Stored data
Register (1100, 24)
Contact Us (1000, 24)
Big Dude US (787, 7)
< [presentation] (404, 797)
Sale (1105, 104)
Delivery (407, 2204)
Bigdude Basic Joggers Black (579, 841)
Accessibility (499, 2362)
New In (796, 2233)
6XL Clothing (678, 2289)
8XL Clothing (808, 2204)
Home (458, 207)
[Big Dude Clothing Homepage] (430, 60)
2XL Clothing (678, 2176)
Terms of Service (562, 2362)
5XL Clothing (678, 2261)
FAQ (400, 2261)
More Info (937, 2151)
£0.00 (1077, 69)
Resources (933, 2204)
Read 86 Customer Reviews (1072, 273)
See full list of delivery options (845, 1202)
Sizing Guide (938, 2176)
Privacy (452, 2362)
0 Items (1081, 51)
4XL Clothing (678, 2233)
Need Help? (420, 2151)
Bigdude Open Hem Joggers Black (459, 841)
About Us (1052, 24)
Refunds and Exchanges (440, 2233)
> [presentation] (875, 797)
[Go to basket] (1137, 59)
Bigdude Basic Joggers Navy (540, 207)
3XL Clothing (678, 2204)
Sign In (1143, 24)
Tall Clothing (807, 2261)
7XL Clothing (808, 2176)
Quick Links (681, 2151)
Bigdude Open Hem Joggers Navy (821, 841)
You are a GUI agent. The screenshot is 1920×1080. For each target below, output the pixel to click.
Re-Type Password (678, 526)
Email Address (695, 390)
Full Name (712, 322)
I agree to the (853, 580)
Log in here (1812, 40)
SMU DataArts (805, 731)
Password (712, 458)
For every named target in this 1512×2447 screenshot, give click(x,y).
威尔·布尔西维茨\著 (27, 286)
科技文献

→ What to do: Output all preceding records character for character.

→ Solution for this exercise:
Register (1100, 24)
Contact Us (1000, 24)
Big Dude US (787, 7)
< [presentation] (404, 797)
Sale (1105, 104)
Delivery (407, 2204)
Bigdude Basic Joggers Black (579, 841)
Accessibility (499, 2362)
New In (796, 2233)
6XL Clothing (678, 2289)
8XL Clothing (808, 2204)
Home (458, 207)
[Big Dude Clothing Homepage] (430, 60)
2XL Clothing (678, 2176)
Terms of Service (562, 2362)
5XL Clothing (678, 2261)
FAQ (400, 2261)
More Info (937, 2151)
£0.00 (1077, 69)
Resources (933, 2204)
Read 86 Customer Reviews (1072, 273)
See full list of delivery options (845, 1202)
Sizing Guide (938, 2176)
Privacy (452, 2362)
0 Items (1081, 51)
4XL Clothing (678, 2233)
Need Help? (420, 2151)
Bigdude Open Hem Joggers Black (459, 841)
About Us (1052, 24)
Refunds and Exchanges (440, 2233)
> [presentation] (875, 797)
[Go to basket] (1137, 59)
Bigdude Basic Joggers Navy (540, 207)
3XL Clothing (678, 2204)
Sign In (1143, 24)
Tall Clothing (807, 2261)
7XL Clothing (808, 2176)
Quick Links (681, 2151)
Bigdude Open Hem Joggers Navy (821, 841)
You are a GUI agent. The screenshot is 1920×1080. For each target below, output the pixel to click.
Re-Type Password (678, 526)
Email Address (695, 390)
Full Name (712, 322)
I agree to the (853, 580)
Log in here (1812, 40)
SMU DataArts (805, 731)
Password (712, 458)
For every named target in this 1512×2447 screenshot, give click(x,y).
威尔·布尔西维茨\著 (27, 286)
科技文献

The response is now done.